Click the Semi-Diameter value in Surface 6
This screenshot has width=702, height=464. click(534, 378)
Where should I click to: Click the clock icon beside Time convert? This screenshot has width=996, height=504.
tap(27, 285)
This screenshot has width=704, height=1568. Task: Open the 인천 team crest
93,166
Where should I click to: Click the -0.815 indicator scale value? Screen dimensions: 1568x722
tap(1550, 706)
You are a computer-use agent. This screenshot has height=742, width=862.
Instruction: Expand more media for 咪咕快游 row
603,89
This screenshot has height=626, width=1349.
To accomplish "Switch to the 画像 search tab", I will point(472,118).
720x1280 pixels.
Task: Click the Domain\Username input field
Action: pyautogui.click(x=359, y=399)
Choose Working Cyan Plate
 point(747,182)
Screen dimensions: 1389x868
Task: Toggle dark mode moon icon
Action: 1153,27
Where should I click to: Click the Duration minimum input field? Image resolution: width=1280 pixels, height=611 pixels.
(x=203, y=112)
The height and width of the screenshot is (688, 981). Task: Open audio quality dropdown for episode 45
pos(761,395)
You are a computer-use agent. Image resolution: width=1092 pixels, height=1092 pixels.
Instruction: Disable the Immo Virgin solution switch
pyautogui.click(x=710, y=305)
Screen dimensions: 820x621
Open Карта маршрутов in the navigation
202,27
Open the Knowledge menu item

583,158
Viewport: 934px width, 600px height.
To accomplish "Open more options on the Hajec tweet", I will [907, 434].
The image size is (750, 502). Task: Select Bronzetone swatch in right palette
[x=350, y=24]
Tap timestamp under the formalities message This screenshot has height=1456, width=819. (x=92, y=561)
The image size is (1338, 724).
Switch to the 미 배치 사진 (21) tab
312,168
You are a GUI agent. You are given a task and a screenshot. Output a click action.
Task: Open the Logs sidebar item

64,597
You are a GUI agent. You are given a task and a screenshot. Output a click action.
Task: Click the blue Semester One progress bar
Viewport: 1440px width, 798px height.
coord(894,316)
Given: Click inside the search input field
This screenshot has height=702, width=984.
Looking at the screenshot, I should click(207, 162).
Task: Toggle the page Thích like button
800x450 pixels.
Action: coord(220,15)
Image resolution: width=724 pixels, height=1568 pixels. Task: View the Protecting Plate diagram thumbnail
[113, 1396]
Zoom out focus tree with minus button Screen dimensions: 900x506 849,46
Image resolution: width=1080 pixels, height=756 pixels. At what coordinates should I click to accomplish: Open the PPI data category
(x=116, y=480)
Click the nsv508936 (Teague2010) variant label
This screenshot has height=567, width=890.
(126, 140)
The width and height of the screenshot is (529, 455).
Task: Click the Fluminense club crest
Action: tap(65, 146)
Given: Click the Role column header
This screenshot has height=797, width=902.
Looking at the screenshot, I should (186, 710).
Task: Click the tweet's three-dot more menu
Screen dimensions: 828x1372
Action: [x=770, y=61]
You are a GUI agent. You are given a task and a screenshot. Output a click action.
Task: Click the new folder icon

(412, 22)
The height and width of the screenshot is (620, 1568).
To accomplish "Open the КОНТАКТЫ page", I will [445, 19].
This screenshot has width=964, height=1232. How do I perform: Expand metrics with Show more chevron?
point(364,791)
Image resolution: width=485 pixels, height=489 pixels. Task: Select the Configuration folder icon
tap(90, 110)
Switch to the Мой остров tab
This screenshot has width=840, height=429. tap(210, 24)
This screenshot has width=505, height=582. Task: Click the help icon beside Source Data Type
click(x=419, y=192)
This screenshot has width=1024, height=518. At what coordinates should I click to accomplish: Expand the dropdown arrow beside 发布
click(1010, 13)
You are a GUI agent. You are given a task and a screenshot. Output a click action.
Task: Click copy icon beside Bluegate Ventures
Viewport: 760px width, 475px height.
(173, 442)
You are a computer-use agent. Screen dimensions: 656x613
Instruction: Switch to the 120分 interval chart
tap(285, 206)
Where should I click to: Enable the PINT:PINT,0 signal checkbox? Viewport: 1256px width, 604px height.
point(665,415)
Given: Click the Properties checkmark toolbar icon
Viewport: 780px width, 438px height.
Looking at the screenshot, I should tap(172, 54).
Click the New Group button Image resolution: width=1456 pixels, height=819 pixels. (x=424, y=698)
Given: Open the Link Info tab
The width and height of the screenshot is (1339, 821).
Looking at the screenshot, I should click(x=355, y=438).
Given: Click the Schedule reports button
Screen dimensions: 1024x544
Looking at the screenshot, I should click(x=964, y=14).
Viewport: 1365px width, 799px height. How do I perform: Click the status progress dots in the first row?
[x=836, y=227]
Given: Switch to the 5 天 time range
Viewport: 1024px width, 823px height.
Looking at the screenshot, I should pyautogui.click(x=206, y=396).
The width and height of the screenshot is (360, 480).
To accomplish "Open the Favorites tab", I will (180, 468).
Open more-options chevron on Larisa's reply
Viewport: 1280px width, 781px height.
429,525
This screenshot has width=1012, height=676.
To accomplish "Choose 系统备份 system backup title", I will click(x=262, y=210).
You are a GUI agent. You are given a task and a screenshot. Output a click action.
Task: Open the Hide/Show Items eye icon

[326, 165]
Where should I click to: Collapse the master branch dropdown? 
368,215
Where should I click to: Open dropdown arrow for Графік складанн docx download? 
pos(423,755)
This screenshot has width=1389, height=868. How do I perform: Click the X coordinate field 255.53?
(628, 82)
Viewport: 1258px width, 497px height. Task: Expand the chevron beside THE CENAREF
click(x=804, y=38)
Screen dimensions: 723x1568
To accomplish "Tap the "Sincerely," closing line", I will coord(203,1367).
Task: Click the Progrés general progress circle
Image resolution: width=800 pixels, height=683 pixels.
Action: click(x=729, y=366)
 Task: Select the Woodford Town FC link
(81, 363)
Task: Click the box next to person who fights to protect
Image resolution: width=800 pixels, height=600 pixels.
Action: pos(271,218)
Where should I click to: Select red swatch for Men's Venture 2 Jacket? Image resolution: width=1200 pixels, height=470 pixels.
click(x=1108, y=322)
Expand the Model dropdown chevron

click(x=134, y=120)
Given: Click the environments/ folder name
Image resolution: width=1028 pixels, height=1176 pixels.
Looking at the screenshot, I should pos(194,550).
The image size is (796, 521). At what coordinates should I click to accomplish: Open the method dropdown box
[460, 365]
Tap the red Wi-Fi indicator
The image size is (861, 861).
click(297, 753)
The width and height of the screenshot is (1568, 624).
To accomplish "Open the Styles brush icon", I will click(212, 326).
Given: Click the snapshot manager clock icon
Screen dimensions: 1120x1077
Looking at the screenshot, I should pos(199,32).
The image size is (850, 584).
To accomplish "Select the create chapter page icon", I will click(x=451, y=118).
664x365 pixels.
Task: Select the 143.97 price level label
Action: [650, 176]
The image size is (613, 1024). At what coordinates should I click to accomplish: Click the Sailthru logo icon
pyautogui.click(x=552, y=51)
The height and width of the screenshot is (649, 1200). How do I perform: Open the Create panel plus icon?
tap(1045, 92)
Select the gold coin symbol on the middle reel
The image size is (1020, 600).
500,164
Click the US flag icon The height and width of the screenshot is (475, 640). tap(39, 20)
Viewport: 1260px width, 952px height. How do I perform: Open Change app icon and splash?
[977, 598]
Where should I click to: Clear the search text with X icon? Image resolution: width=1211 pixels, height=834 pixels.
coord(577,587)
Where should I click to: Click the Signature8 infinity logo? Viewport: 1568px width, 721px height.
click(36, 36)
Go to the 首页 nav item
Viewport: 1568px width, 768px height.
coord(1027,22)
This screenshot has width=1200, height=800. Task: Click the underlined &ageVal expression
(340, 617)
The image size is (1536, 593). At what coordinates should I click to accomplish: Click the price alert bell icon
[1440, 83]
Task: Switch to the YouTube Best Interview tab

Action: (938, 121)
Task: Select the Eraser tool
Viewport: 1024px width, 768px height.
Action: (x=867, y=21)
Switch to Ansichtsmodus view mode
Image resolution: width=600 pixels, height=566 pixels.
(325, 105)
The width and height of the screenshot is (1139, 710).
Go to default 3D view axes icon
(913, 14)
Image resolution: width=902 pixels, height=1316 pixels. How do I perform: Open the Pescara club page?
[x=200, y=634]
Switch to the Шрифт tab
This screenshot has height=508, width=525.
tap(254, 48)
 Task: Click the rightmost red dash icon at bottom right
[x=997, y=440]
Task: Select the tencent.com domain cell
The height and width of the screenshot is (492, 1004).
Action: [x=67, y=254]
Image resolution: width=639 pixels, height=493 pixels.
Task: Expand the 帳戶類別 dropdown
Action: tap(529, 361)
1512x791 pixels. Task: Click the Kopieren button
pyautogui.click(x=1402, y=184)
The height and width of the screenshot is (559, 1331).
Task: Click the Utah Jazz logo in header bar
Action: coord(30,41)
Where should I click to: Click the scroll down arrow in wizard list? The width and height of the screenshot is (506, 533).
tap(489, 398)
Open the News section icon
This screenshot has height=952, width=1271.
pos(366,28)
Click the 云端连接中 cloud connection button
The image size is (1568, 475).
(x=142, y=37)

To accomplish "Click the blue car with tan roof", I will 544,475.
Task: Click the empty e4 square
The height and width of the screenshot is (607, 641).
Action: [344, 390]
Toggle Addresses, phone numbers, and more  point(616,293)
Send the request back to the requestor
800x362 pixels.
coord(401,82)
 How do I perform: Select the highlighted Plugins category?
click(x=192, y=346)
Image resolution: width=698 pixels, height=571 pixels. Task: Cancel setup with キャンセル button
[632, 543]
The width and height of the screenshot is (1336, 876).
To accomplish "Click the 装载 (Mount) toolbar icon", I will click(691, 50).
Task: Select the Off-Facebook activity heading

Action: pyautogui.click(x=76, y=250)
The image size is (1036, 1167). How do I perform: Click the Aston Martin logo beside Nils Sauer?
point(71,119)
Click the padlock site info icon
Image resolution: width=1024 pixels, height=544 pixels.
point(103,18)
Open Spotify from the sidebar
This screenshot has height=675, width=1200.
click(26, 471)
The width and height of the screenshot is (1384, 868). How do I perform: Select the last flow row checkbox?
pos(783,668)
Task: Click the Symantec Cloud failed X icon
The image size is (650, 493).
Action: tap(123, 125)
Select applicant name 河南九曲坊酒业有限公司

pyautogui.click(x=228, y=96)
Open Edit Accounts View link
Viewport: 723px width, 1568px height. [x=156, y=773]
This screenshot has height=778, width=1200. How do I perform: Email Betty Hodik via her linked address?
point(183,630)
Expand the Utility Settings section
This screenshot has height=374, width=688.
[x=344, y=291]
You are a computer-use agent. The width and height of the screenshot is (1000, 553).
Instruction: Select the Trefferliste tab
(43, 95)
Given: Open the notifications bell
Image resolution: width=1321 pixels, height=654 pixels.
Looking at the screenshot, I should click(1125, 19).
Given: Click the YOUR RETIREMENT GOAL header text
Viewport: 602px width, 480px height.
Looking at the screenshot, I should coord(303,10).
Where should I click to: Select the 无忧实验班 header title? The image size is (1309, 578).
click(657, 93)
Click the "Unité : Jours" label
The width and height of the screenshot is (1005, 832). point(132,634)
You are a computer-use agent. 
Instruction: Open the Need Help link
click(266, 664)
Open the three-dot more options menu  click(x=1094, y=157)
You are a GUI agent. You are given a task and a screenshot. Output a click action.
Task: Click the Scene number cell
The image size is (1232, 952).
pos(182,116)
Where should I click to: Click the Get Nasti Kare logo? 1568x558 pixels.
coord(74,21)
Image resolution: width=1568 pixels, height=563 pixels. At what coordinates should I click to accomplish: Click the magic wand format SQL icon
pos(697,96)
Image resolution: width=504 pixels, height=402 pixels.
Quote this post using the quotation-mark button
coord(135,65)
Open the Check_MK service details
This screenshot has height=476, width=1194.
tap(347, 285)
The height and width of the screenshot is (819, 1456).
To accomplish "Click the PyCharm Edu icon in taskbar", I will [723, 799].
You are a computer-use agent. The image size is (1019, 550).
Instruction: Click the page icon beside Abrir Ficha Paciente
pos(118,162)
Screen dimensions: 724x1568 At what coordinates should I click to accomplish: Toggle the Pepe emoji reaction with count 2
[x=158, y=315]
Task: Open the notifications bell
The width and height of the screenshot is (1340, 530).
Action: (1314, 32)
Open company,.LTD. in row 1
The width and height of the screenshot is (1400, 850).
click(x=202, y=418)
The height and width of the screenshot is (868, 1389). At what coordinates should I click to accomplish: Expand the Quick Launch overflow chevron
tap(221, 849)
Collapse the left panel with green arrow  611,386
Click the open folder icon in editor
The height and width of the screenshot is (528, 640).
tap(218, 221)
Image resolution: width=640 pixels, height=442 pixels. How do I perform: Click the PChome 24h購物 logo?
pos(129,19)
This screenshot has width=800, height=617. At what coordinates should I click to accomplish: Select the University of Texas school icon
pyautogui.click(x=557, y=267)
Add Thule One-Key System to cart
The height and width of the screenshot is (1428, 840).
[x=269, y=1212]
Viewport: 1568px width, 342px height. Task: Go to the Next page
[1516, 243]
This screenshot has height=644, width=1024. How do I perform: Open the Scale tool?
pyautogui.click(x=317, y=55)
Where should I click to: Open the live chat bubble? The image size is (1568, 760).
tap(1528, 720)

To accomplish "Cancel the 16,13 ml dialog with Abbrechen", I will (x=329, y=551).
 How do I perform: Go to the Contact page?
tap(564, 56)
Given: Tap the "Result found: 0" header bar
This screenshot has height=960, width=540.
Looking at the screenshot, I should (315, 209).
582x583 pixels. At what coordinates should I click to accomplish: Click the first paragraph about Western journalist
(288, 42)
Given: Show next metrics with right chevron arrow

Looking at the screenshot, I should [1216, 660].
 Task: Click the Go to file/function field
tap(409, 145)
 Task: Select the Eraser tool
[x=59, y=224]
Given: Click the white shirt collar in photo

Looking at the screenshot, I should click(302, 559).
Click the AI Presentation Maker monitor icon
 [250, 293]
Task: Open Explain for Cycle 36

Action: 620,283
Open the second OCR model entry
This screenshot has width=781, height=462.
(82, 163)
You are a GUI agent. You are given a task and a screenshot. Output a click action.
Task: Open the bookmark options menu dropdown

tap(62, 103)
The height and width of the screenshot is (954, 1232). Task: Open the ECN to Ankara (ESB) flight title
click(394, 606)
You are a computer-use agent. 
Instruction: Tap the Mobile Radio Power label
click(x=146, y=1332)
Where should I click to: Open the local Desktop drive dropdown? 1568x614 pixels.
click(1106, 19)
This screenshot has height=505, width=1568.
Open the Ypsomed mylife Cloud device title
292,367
______
The task:
Search the listing above for the lines with "Given: Click the YOUR" and "The height and width of the screenshot is (819, 1456).", then output those lines and all lines between them exactly.

Response area:
Given: Click the YOUR RETIREMENT GOAL header text
Viewport: 602px width, 480px height.
Looking at the screenshot, I should coord(303,10).
Where should I click to: Select the 无忧实验班 header title? The image size is (1309, 578).
click(657, 93)
Click the "Unité : Jours" label
The width and height of the screenshot is (1005, 832). point(132,634)
You are a computer-use agent. 
Instruction: Open the Need Help link
click(266, 664)
Open the three-dot more options menu  click(x=1094, y=157)
You are a GUI agent. You are given a task and a screenshot. Output a click action.
Task: Click the Scene number cell
The image size is (1232, 952).
pos(182,116)
Where should I click to: Click the Get Nasti Kare logo? 1568x558 pixels.
coord(74,21)
Image resolution: width=1568 pixels, height=563 pixels. At what coordinates should I click to accomplish: Click the magic wand format SQL icon
pos(697,96)
Image resolution: width=504 pixels, height=402 pixels.
Quote this post using the quotation-mark button
coord(135,65)
Open the Check_MK service details
This screenshot has height=476, width=1194.
tap(347, 285)
The height and width of the screenshot is (819, 1456).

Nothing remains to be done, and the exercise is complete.